»»

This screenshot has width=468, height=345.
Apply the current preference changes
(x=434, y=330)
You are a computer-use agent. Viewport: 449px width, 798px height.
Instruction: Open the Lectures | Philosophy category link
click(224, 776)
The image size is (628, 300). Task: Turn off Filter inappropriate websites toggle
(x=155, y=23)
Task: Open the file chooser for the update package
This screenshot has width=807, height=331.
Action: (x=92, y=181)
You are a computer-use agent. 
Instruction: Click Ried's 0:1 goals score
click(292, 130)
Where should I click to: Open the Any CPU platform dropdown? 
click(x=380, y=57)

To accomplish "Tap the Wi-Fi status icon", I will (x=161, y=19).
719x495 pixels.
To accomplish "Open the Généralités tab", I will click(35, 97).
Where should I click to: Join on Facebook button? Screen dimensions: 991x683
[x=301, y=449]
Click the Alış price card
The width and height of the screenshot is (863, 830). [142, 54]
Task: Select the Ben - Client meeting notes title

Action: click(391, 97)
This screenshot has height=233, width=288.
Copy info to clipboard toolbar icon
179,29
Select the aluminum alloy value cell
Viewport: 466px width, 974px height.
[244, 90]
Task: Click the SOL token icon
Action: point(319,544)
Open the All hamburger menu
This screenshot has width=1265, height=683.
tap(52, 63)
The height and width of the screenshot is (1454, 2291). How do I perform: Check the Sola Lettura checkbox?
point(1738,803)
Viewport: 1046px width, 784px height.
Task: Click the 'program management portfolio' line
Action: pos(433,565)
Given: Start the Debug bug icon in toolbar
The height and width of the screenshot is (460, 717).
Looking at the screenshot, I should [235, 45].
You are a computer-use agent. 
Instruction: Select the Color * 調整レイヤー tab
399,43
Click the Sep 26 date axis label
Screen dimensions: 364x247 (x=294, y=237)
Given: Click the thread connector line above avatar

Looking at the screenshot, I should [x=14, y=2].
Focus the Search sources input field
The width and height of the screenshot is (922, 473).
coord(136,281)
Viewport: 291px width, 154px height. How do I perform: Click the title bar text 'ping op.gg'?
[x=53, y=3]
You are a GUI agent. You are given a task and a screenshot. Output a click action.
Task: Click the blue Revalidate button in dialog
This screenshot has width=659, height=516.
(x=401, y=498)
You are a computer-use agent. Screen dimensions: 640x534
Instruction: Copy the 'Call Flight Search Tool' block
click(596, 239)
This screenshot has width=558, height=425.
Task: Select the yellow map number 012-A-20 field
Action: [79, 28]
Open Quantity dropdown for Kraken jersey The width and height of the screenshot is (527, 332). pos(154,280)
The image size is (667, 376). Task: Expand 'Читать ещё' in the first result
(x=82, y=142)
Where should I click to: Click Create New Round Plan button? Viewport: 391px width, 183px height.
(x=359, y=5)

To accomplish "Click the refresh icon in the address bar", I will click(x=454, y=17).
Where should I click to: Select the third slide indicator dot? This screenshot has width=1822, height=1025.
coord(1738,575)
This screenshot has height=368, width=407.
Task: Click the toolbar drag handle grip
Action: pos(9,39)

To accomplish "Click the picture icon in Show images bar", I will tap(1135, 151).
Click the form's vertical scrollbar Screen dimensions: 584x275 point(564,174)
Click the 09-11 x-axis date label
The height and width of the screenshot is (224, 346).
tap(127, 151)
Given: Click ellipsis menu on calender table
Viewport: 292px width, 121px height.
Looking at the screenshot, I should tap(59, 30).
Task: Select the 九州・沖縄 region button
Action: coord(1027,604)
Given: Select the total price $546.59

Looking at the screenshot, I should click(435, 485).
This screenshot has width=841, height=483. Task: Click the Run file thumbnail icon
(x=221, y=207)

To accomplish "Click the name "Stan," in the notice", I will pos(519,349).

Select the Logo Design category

««

**ASSIGNMENT:** Please output the lines of the listing above that fall in the stretch from the one with "The image size is (667, 376)." through the one with "Click the form's", exactly and only those.

**SOLUTION BELOW:**
The image size is (667, 376). Task: Expand 'Читать ещё' in the first result
(x=82, y=142)
Where should I click to: Click Create New Round Plan button? Viewport: 391px width, 183px height.
(x=359, y=5)

To accomplish "Click the refresh icon in the address bar", I will click(x=454, y=17).
Where should I click to: Select the third slide indicator dot? This screenshot has width=1822, height=1025.
coord(1738,575)
This screenshot has height=368, width=407.
Task: Click the toolbar drag handle grip
Action: pos(9,39)

To accomplish "Click the picture icon in Show images bar", I will tap(1135, 151).
Click the form's vertical scrollbar Screen dimensions: 584x275 point(564,174)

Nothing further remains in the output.